▸ TASK DESCRIPTION
Please transcribe only the lines from the one holding "Where should I" through the final line of the data, both included, with no pictures.

▸ DATA
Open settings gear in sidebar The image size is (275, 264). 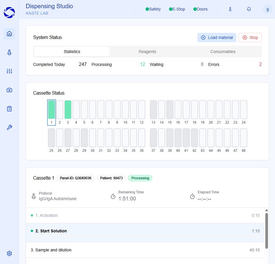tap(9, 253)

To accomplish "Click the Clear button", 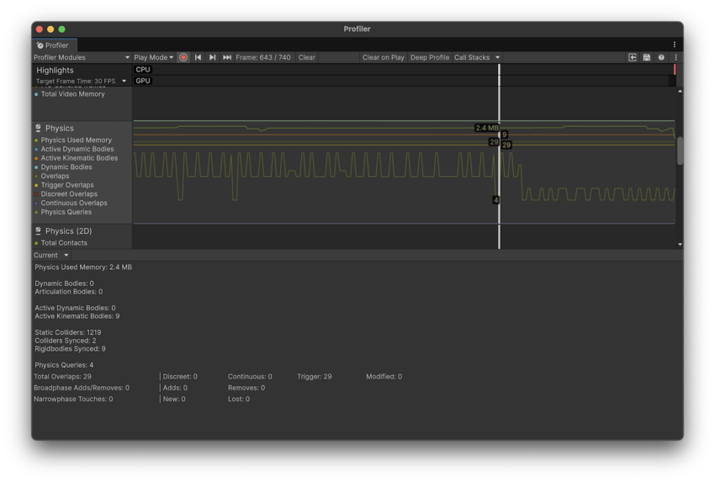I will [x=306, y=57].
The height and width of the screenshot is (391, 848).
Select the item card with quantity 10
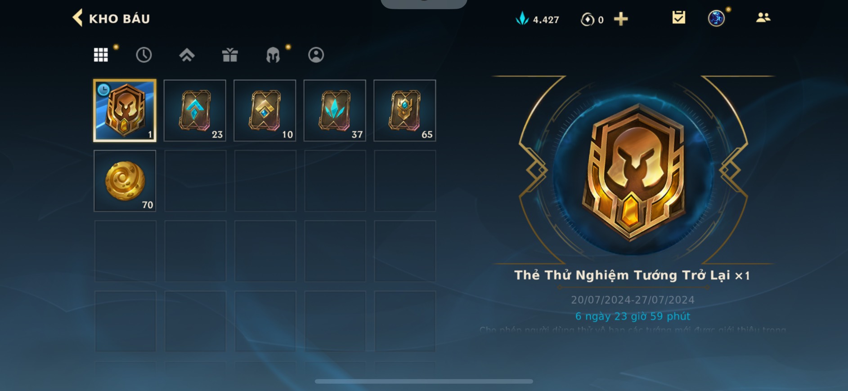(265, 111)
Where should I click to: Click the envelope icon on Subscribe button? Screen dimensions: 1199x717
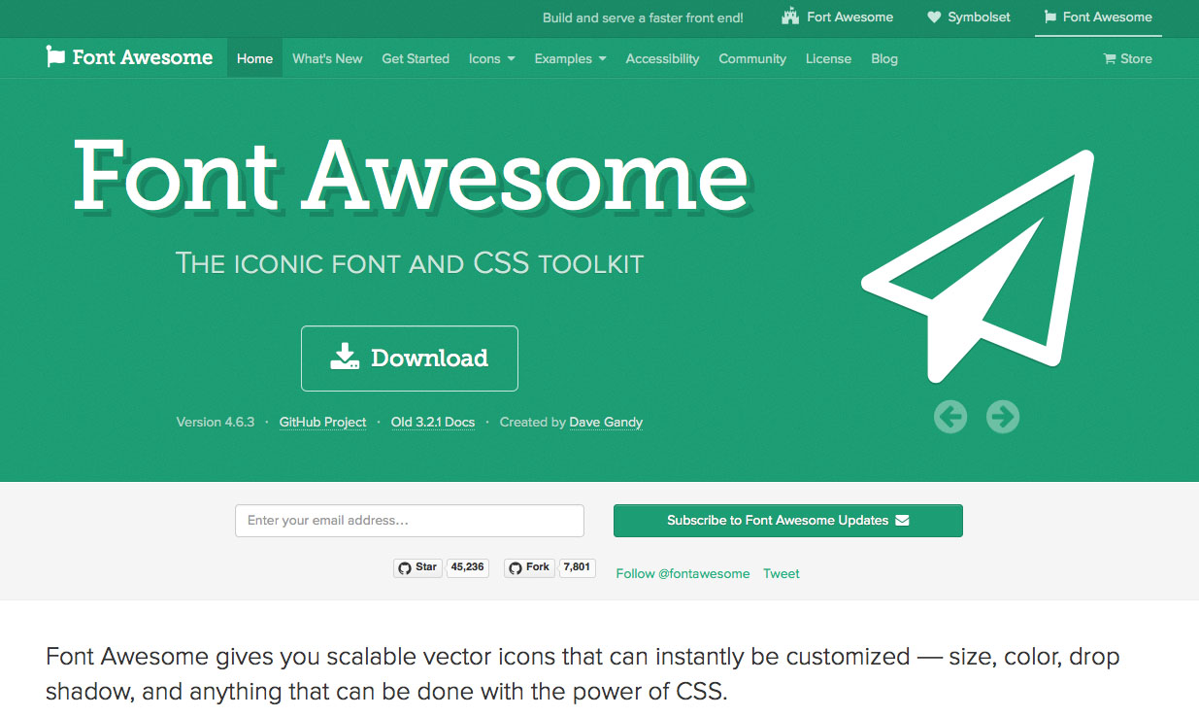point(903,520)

▸ RESULT OF THIS TASK
Where should I click to: Click the envelope icon on Subscribe button? Screen dimensions: 1199x717
point(903,520)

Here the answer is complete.